Class | Homo sapiens | Mus musculus | Drosophila melanogaster | Caenorhabditis elegans | Schizosaccharomyces pombe | Saccharomyces cerevisiae |
---|---|---|---|---|---|---|
E1 | 4 (9) | 7 (16) | 8 (9) | 5 (7) | 4 (6) | 2 (4) |
E2 | 5 (4) | 1 (1) | 7 (7) | 3 (4) | 0 (0) | 0 (0) |
E3 | 114 (325) | 49 (62) | 87 (101) | 123 (321) | 46 (49) | 32 (30) |
DUB | 17 (21) | 4 (9) | 11 (8) | 14 (18) | 10 (9) | 6 (8) |
N/A | 61 (99) | 18 (29) | 49 (39) | 41 (31) | 36 (24) | 20 (16) |
Total | 147 (430) | 57 (64) | 128 (151) | 156 (365) | 79 (80) | 47 (50) |
Numbers of proteins in parentheses
Eight non-UA domains were found to be present within UA proteins from every species examined: NAD binding site (IPR000205), RNA-binding region RNP-1 (IPR000504; found in a variety of RNA binding proteins), sevenfold repeat in clathrin and VPS proteins (IPR000547; may be involved with endocytosis), zinc-finger, C-x8-C-x5-C-x3-H type (IPR000571; involved in cell cycle–or growth phase–related regulation and splicing), zinc-finger C2H2 type (IPR000822; responsible for RNA and DNA binding), TPR repeat (IPR001440; a protein–protein interaction motif), G protein-β WD-40 repeat (IPR001680; present in signal transduction proteins), and zinc-finger cysteine-rich C6HC (IPR002867; function unknown). All of these domains are found in combination with E3 proteins containing either zinc-finger RING (IPR001841) or F-box (IPR001810) domains within every species. In addition, within the human proteome, two of these non-UA domains (IPR000822, IPR001440) have been recruited to ubiquitin thiolesterase family 2(IPR001394) containing DUBs. A further four non-UA domains were found within UA proteins from every multicellular organism studied but at the same time were absent from UA proteins from the two yeast species: zinc-finger ZZ type (IPR000433), basic helix-loop-helix dimerization domain (IPR001092), tyrosine protein kinase (IPR001245), and ankyrin repeat (IPR002110). Apart from the tyrosine protein kinase domain (IPR001245), these non-UA domains are found within E3 proteins, in combination with either zinc-finger RING (IPR001841) or HECT (IPR000569) domains. The Basic helix-loop-helix dimerization domain (IPR001092) is also found in a human ubiquitin thiolesterase family 2(IPR001394) containing DUB. The tyrosine protein kinase domain (IPR001245), on the other hand, is found in proteins from the N/A class that contain the UBA domain (IPR000449); there are eight human proteins carrying this combination, one in mouse, two in D. melanogaster, and one in C. elegans.

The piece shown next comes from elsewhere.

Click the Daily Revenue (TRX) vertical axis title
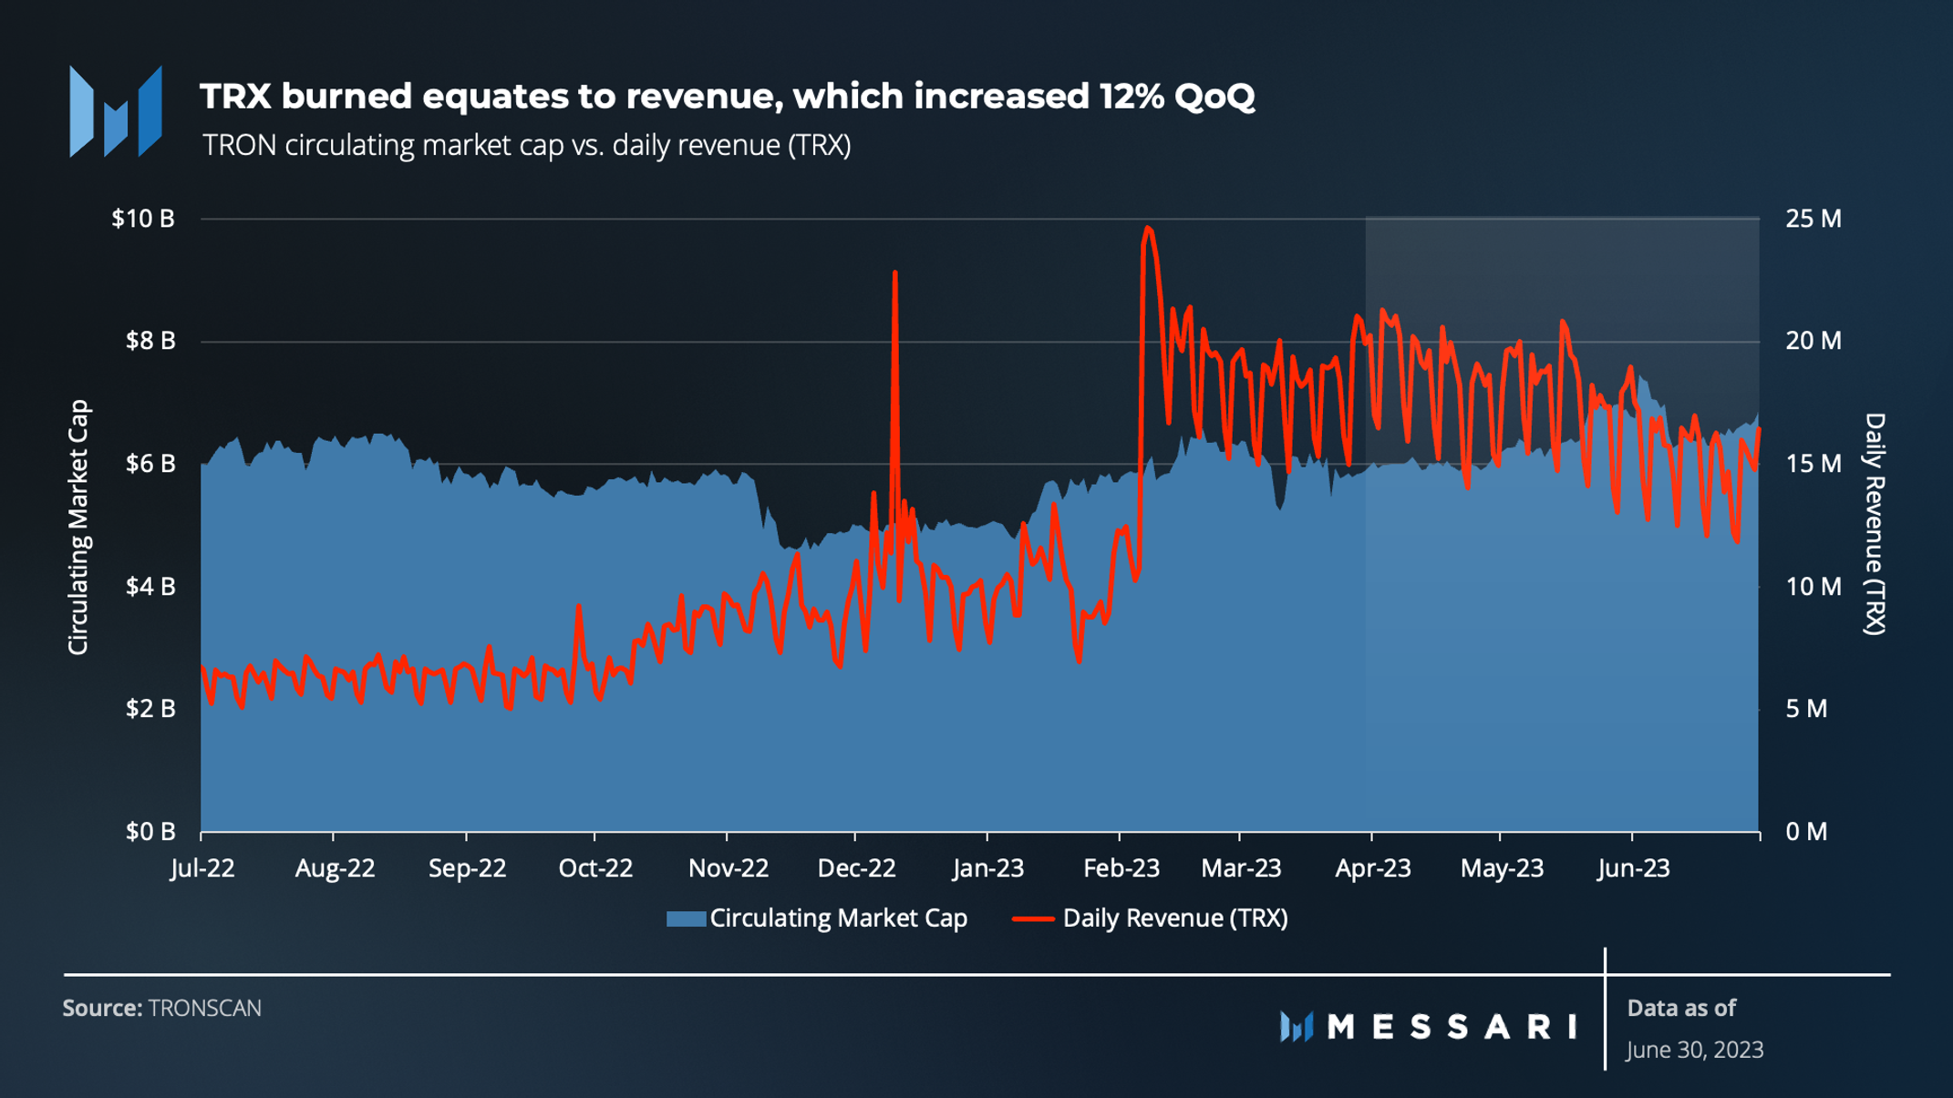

Only four non-UA domains were found to be specific to mouse and human UA proteins: HMG-I and HMG-Y DNA-binding domain (IPR000637), sterile α motif SAM (IPR001660), butyrophylin-like (IPR003879), and fibronectin type III repeat (IPR003962). All four of these domains appear in combination within the zinc-finger RING domain (IPR001841). Both the butyrophylin-like (IPR003879) domain and the fibronectin type III repeat (IPR003962) are absent within zinc-finger RING (IPR001841) proteins from the Ensembl Fugu Database.
DISCUSSION
This analysis suggests that, as stated previously (Von Armin 2001; Jones et al. 2002), there may be a direct relationship between the number of E2 proteins and developmental complexity, but also that a similar case can be made for the numbers of proteins occupying the other enzyme classes. It is clear that most evolutionary innovation in UA proteins has occurred within E3 proteins, particularly those containing zinc-finger RING (IPR001841), F-box (IPR001810), or HECT (IPR000569) domains. However, lineage-specific explosions in E3 numbers, as with the F-box (IPR001810)—containing proteins in C. elegans, may obscure the real relationship between the numbers of proteins in an enzyme class and another parameter such as developmental complexity. In addition, because E3 proteins are concerned with substrate recognition, one would expect to see their numbers directly related to total proteome size, which should confound any relationship with developmental complexity. It seems premature to draw any firm conclusions about ubiquitination and development from such comparisons. It may be more informative to examine differences between organisms at the level of the component domains for each class, both in terms of the numbers and architectures of the proteins that possess these domains.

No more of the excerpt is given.